Job:
Output every one of the rows below, line for line, without changing a single character.

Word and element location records
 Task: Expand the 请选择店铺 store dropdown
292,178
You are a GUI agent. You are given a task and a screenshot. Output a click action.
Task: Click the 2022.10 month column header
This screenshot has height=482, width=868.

Finished task:
 Task: Expand the 请选择店铺 store dropdown
292,178
You are a GUI agent. You are given a task and a screenshot. Output a click action.
Task: Click the 2022.10 month column header
This screenshot has height=482, width=868.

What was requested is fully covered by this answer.